When it comes to web design, the answer is yes.
Simple website design offers benefits that more complex websites can't match.
While you may like the look of elaborate designs, when designing for function simplicity will win out every time.
Digital marketing expert Neil Patel points out:
Far too often I see websites try to jam too much information into a very small space. The navigation is confusing, and it's overwhelming for anyone viewing the site. If this is starting to sound like the layout of your website, it could be the reason why your conversion rates are unsatisfactory. Even if you don't think your design is too cluttered, there's always room for improvement.
Taking the time to streamline your website will create a better user experience and serve your business better.
Here are 5 important benefits of simple website designs:
Let's take a look at each of these benefits to see how you can make it work on your business website.
The website landing page is a specific type of webpage whose entire purpose is to convert.
The golden rule of designing a landing page that converts well?
Keep it simple.
Simple design makes it easy to draw the viewer's eye to the most important area of the page - and, if you're looking for conversions, that's your call to action.
Navigating a cluttered interface is no fun. It can be confusing, overwhelming and frustrating.

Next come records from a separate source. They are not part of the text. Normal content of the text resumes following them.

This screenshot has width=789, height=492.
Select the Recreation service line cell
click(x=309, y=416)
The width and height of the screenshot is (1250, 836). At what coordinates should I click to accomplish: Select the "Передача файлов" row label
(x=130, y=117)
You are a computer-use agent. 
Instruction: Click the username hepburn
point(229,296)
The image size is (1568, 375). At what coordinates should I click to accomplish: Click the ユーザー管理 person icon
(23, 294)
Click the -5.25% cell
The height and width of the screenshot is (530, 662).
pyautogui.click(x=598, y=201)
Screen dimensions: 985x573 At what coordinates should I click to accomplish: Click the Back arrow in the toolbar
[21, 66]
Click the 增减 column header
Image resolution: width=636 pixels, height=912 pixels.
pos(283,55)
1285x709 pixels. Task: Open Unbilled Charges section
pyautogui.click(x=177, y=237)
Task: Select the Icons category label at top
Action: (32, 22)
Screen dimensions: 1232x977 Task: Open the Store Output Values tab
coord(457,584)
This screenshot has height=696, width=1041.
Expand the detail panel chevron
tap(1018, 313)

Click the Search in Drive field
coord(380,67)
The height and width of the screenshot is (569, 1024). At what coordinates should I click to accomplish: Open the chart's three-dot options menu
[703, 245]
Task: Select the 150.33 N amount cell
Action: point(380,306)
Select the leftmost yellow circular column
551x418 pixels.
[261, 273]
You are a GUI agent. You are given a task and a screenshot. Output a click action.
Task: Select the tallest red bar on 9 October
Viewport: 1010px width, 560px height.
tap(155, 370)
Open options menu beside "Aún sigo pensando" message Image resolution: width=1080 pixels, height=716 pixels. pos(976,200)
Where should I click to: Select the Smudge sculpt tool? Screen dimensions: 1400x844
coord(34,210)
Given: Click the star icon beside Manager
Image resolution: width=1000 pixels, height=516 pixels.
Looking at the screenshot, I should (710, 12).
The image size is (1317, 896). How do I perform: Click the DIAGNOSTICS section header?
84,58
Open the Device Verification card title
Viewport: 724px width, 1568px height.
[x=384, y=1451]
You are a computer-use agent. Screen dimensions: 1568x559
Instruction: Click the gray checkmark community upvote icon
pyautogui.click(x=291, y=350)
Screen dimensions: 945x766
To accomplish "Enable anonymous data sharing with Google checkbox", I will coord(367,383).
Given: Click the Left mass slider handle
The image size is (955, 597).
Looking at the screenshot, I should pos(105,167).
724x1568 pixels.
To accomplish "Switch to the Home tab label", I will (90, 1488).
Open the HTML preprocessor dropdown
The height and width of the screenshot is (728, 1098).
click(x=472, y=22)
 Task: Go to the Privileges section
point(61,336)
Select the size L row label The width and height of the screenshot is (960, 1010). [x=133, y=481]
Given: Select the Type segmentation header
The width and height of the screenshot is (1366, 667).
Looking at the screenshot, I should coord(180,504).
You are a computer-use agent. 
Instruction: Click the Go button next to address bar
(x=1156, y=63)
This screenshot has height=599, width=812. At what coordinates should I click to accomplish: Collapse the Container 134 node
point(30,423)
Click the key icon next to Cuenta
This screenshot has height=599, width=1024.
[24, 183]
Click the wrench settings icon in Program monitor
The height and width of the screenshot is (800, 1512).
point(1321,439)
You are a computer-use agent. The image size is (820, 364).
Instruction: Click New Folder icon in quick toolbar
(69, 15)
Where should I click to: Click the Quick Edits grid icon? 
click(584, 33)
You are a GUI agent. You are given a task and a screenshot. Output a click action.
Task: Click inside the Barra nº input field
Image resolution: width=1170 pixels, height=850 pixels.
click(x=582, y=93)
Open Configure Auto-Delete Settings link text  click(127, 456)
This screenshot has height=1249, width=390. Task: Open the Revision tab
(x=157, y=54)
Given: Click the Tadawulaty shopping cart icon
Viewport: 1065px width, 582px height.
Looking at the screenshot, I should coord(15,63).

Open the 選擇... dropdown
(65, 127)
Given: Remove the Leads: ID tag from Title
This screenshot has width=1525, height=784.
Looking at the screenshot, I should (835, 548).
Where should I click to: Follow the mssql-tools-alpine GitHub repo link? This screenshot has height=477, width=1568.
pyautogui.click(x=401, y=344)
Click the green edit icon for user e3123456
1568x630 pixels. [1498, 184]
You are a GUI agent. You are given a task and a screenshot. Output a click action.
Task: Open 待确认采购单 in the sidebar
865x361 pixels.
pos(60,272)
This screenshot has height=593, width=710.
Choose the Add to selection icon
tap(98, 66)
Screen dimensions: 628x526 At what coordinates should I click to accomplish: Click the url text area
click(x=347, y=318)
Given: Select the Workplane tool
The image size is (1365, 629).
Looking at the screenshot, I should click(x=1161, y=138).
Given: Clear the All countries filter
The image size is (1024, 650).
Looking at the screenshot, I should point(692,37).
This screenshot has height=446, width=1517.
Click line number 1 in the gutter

And, it makes it harder for users to find and complete a call to action.
Here are two easy ways to simplify your web design to improve conversions...
Evernote's homepage limits the navigation menu to just three items!
It can be tempting to show your audience everything you have to offer right off the bat.
But, that may not be the best choice.
You want your website to be informative and user-friendly. But, offering too many navigation options is more likely to overwhelm your viewers than it is to help them.
You'll see conversions increase if you limit your menu options to just the essentials.
A menu full of intriguing destinations on your website many entice viewers to click in deeper before they have a chance to act on the call to action right in front of them.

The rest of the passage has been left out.